Agriculture et richesse personnelle
L'unité monétaire de l'Égypte ancienne était le deben qui, selon l'historien James C. Thompson, « fonctionnait à peu près comme le dollar aujourd'hui en Amérique du Nord pour permettre aux clients de connaître le prix des choses, sauf qu'il n'y avait pas de pièce de deben » (Egyptian Economy, 1). Un deben correspondait à « environ 90 grammes de cuivre ; les articles très chers pouvaient également être évalués en debens d'argent ou d'or avec des changements de valeur proportionnels » (ibid). Thompson poursuit :
Puisque soixante-quinze litres de blé coûtaient un deben et qu'une paire de sandales coûtait également un deben, il était parfaitement logique pour les Égyptiens qu'une paire de sandales puisse être achetée avec un sac de blé aussi facilement qu'avec un morceau de cuivre. Même si la fabricante de sandales avait plus de blé qu'il n'en fallait, elle l'acceptait volontiers en paiement, car il pouvait facilement être échangé contre autre chose. Le blé, l'orge et l'huile de cuisson ou de lampe étaient les articles les plus couramment utilisés pour effectuer des achats, mais en théorie, presque tout pouvait faire l'affaire. (1)

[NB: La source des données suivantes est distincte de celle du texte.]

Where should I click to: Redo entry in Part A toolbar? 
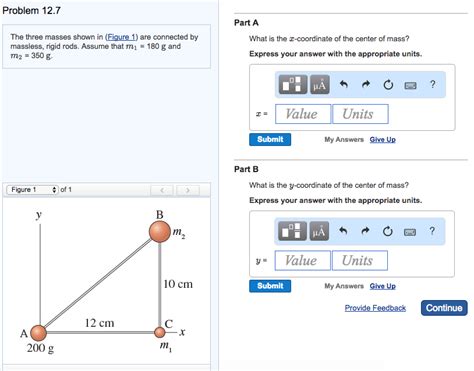coord(366,85)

Ce même système de troc, qui se pratiquait à l'échelle la plus modeste dans les villages d'Égypte, était également le paradigme dans les villes et dans le commerce international. L'Égypte expédiait ses produits vers la Mésopotamie, le Levant, l'Inde, la Nubie et le pays de Pount (l'actuelle Somalie), entre autres. Les cultures étaient récoltées et stockées au niveau local, puis une partie était collectée par l'État et acheminée vers les greniers royaux de la capitale sous forme de taxes.

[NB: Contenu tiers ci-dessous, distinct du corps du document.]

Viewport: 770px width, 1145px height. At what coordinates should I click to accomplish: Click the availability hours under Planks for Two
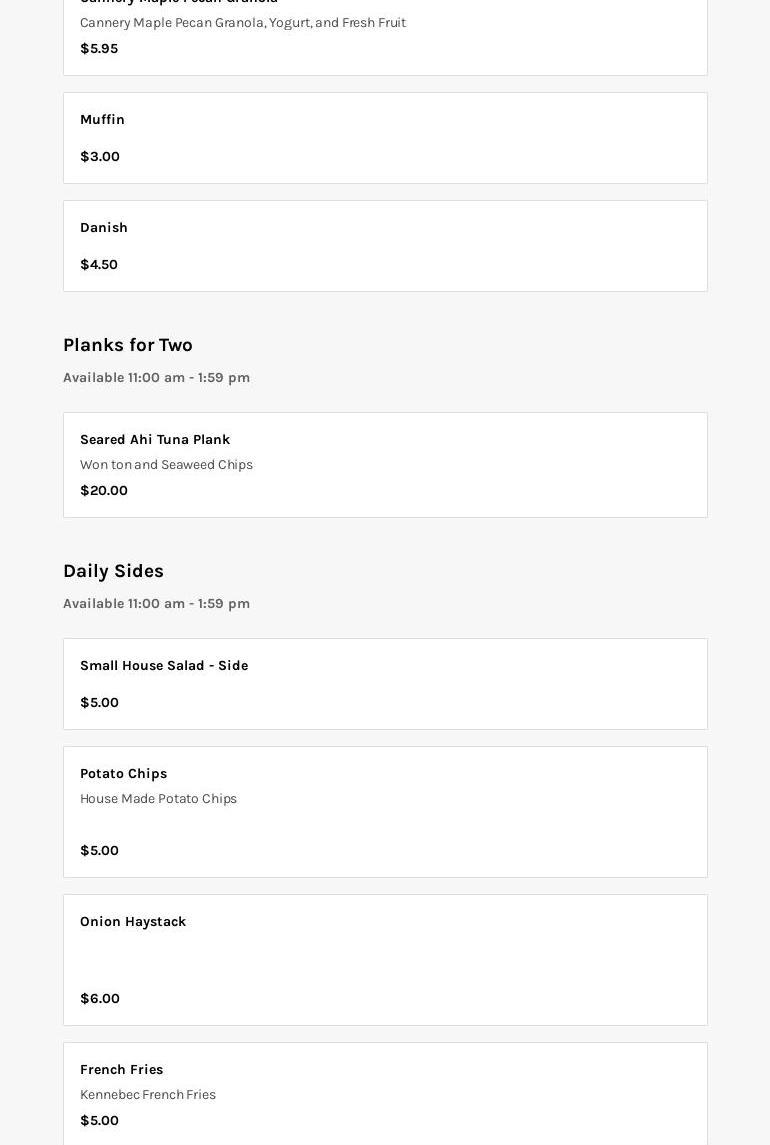tap(156, 378)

Bunson note comment « des assesseurs étaient envoyés de la capitale vers les provinces pour collecter les impôts sous forme de céréales » et comment les temples locaux « disposaient d'unités de stockage et ils étaient soumis aux impôts durant la plupart des époques, sauf s'ils en étaient exemptés pour une raison ou à cause d'une faveur particulière » (5). Les temples de dieux particulièrement populaires, comme Amon, s'enrichissaient grâce à l'agriculture, et l'histoire de l'Égypte tourne sans cesse autour des conflits entre les prêtres d'Amon et le trône.
Conclusion
Après l'annexion de l'Égypte par Rome, l'Égypte servit de « grenier à blé » à l'Empire romain et elle fut de plus en plus sollicitée pour fournir de la nourriture à l'empire qui ne cessait de s'étendre. Cette situation perdura même après la chute de l'Empire romain d'Occident en 476 ap. JC, puisque l'Égypte continua à être contrôlée par l'Empire romain d'Orient (Byzance) jusqu'à ce qu'elle ne soit prise lors de l'invasion arabe du 7e siècle ap. JC.

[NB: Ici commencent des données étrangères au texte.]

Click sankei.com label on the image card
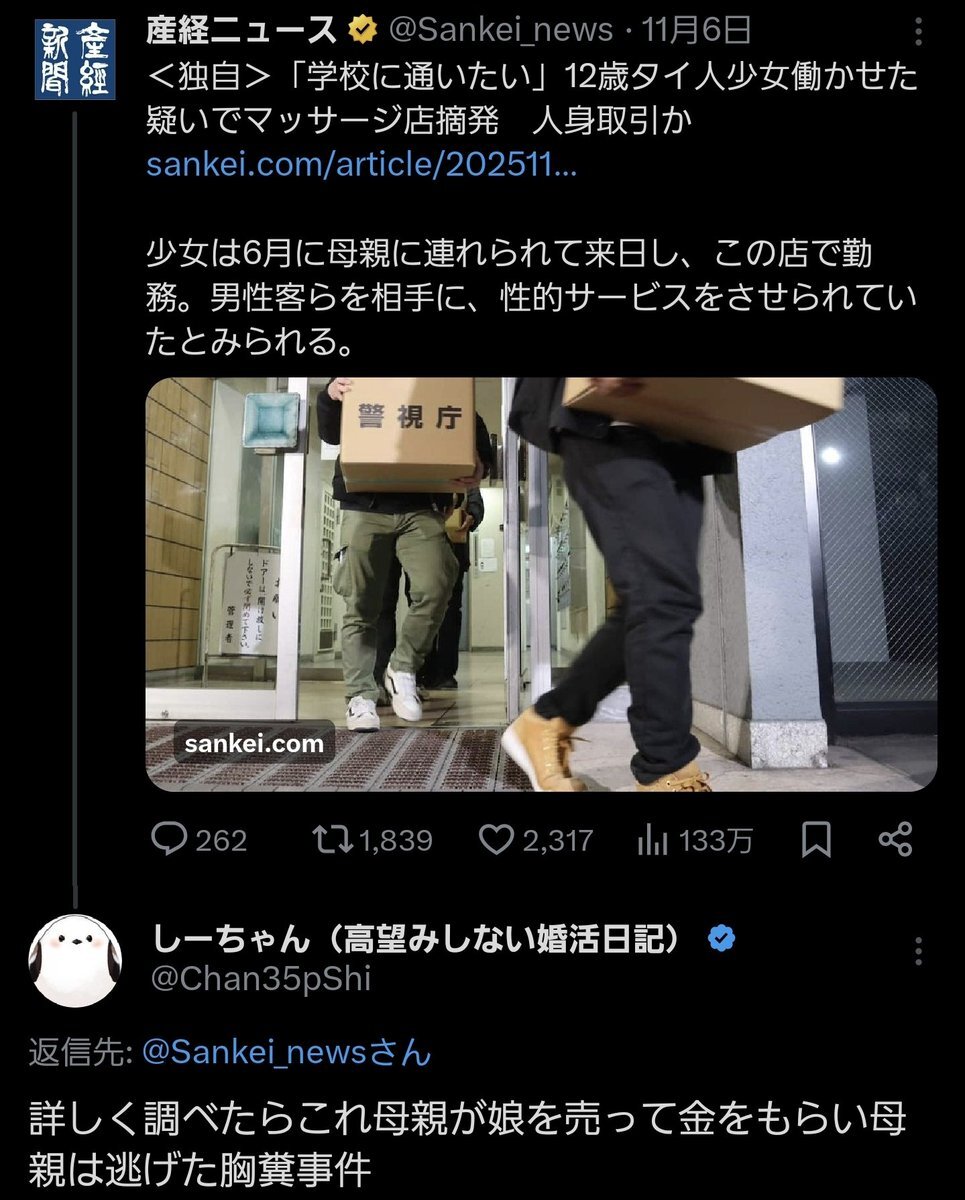 coord(254,743)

Entre l'invasion arabe et la chute de l'Empire byzantin en 1453, l'Égypte poursuivit sa longue tradition d'agriculture, qui s'est maintenue depuis. Bien que les principaux champs commerciaux et les fermes de l'Égypte d'aujourd'hui soient exploités à l'aide de technologies plus avancées, les anciens modèles d'agriculture peuvent encore être observés dans les petites fermes et les villages.